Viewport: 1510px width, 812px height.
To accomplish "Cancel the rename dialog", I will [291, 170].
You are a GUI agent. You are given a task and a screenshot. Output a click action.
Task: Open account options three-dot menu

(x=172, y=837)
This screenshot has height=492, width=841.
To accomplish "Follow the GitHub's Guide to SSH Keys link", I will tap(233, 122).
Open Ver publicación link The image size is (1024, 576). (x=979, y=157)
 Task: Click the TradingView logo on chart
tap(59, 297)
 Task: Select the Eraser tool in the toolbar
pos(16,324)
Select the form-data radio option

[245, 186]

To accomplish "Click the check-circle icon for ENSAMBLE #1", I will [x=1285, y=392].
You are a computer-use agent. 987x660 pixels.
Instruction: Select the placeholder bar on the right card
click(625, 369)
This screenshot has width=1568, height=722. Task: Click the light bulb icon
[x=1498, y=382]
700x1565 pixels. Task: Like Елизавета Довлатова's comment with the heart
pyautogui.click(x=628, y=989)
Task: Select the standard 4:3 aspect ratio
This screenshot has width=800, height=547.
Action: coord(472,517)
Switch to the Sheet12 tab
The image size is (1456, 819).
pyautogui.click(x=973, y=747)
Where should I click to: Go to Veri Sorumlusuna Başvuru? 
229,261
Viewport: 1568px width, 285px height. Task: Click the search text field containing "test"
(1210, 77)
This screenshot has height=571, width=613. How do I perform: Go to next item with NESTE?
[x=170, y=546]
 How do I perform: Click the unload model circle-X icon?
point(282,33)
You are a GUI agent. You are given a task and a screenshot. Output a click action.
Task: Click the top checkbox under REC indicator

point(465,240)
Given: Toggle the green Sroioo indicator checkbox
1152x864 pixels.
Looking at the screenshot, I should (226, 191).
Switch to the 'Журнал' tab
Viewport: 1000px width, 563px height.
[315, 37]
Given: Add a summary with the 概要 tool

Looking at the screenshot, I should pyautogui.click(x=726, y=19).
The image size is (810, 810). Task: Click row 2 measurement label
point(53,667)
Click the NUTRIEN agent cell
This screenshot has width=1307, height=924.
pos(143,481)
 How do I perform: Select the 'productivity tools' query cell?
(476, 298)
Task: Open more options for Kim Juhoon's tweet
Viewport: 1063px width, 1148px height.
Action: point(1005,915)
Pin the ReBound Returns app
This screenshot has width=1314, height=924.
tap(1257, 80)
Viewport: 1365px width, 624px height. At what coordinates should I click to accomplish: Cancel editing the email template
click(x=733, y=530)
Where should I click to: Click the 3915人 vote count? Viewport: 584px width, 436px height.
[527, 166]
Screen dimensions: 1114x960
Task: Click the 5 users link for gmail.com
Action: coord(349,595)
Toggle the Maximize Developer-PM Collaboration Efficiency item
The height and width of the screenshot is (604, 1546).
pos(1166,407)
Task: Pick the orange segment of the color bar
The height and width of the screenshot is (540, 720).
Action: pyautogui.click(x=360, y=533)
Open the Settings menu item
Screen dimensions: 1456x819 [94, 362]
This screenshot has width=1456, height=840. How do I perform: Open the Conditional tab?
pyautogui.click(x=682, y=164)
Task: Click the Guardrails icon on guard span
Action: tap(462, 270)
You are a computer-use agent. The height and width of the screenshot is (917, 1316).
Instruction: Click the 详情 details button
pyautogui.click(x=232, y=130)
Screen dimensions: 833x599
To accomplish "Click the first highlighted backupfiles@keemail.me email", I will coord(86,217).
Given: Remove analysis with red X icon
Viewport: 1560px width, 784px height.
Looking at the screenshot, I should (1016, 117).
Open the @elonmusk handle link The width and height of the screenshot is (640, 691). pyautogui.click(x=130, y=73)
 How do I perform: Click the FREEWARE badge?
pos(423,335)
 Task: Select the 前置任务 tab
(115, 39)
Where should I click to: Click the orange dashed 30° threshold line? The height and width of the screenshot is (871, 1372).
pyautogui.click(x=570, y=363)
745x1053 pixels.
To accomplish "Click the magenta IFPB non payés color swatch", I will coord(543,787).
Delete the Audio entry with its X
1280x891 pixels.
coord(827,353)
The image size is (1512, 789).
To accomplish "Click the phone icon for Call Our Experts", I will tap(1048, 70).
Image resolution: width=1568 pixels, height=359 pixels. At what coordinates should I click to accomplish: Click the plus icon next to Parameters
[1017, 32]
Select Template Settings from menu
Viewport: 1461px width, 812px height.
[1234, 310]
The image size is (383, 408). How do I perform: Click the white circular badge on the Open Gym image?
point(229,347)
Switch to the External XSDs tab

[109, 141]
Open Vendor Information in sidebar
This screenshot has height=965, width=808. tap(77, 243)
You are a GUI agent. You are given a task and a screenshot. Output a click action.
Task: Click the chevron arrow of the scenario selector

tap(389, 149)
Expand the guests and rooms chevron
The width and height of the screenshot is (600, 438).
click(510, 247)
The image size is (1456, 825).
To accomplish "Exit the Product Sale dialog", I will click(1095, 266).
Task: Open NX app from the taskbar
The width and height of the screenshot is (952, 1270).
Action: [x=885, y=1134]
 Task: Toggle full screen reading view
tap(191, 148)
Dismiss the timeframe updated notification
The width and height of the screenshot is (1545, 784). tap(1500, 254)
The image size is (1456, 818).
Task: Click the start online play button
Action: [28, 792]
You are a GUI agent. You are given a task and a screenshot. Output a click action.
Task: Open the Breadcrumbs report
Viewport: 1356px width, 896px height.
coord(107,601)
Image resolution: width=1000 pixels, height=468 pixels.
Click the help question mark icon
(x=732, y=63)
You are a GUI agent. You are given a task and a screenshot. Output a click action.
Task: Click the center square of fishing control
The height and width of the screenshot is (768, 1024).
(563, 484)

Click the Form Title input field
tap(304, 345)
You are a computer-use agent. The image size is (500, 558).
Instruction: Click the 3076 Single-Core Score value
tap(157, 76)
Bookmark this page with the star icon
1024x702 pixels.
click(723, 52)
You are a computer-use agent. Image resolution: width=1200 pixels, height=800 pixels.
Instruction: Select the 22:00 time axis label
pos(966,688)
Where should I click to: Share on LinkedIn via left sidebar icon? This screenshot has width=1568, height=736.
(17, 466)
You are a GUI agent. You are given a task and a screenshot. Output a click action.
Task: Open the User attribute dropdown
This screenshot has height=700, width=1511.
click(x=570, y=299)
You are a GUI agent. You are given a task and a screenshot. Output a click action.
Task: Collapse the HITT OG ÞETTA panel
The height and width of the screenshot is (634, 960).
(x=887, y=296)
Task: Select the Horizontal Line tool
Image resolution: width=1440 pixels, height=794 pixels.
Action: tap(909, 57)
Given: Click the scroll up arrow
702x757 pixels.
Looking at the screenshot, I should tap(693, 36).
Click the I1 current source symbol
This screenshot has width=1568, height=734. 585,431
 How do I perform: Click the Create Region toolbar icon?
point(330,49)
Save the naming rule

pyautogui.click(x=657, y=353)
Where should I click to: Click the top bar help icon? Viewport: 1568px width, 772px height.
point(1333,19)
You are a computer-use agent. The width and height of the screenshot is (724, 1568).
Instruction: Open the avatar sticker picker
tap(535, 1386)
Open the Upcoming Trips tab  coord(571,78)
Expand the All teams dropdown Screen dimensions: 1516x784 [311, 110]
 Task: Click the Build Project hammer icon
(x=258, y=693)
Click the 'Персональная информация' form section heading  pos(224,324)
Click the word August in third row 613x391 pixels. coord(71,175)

══════════

• EXERCISE DESCRIPTION:
Pull out each line from the records above that contains the word "field".

• EXERCISE SOLUTION:
Viewport: 1568px width, 285px height. Task: Click the search text field containing "test"
Click the Form Title input field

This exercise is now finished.